[Complete the following]:
**A.** In the forum thread on thyroid cancer and sortilin below, translate this sentence into Spanish: "Metastatic thyroid cancer has a Sortilin hit rate of 40%."
**B.** Go on with the forum thread about thyroid cancer and sortilin expression, starting after its last sentence.

[Extract provided]:
************

RE:RE:Thyroid cancerI remember a conversation with THTX management, some time ago so the details of my memory may not be accurate, but what I believe they said at that time was Thyroid cancer was included because it had very high sortilin expression in their lab tests. It was a very small market size but if they could prove out their concept with it, thay might just run with it and seeif they could get that indccation over the FDA approval finish line first.
qwerty22 wrote: 1) Why would you trust a random 3rd party website like this? Go to the source. The clinicaltrials website doesn't mention anaplastic thyroid cancer.
2) Read a bit deeper. Metastatic thyroid cancer has a Sortilin hit rate of 40%. Still not very higher but much better than the headline numbers. This cancer is in the basket arm. That means lower priority. It means sharing 20 recruitments with other cancers. Let's say they recruit 5 metastatic TC patients. There a good chance they hit 1 or 2 Sortilin expressors. At this stage that might be all they need to get a very early indication.

************

[Data shown]:
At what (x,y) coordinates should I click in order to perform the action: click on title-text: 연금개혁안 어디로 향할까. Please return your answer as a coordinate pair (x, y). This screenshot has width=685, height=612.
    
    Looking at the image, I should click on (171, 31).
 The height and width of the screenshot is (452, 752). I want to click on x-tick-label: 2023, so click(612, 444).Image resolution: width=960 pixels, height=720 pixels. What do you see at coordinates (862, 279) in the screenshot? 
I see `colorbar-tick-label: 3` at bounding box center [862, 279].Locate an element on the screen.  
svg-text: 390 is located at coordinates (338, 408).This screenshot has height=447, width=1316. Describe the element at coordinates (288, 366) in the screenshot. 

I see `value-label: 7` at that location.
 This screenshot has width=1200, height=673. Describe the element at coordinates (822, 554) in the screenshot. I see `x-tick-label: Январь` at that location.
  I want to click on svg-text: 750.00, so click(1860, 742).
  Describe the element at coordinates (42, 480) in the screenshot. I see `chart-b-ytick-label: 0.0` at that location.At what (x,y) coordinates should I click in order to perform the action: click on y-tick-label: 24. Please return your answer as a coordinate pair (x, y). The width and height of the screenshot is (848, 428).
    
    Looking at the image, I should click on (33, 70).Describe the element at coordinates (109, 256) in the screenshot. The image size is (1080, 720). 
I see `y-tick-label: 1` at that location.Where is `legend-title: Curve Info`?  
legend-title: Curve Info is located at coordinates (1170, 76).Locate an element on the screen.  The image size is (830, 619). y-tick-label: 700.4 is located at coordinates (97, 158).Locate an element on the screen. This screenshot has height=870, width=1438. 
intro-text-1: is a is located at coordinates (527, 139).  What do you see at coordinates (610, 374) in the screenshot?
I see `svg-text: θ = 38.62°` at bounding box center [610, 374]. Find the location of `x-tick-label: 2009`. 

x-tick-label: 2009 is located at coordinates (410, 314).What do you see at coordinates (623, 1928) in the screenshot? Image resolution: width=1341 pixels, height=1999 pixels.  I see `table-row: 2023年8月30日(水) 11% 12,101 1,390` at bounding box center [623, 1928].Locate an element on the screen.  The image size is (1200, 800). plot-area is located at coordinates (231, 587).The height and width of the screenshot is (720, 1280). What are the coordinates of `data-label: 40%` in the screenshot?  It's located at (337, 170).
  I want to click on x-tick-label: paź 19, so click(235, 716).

************

[Responses to the exercise]:
**A.** El cáncer de tiroides metastásico tiene una tasa de positividad de sortilina del 40 %.

**B.**
3) You have to understand IHC is not a quantitative method. It's fine within the boundaries of these experiments to set arbitrary numbers for the levels of Sortilin expression to compare between samples but it doesn't transfer over to other experiments all that well. Nobody has any idea what th1902 needs in terms of Sortilin expression to work. Taking one researcher's definition of over-expression and trying to paste it onto what th1902 needs is just bad science. JFM doesn't seem to understand this.
4) We don't know how thyroid made it into the trial. THTX may have done their own straining of samples and got better numbers. It might be the fda that pushed for this. It might be that metastatic thyroid cancer is completely untreatable and the unmet medical need is what makes this an attractive target. If we go on what JFM has found about Sortilin then yes thyroid cancer looks a bad choice. But why assume all these guys (remember the fda ok'd this) are 1diots making bad choices? Why not look for other reasons why thyroid cancer is included?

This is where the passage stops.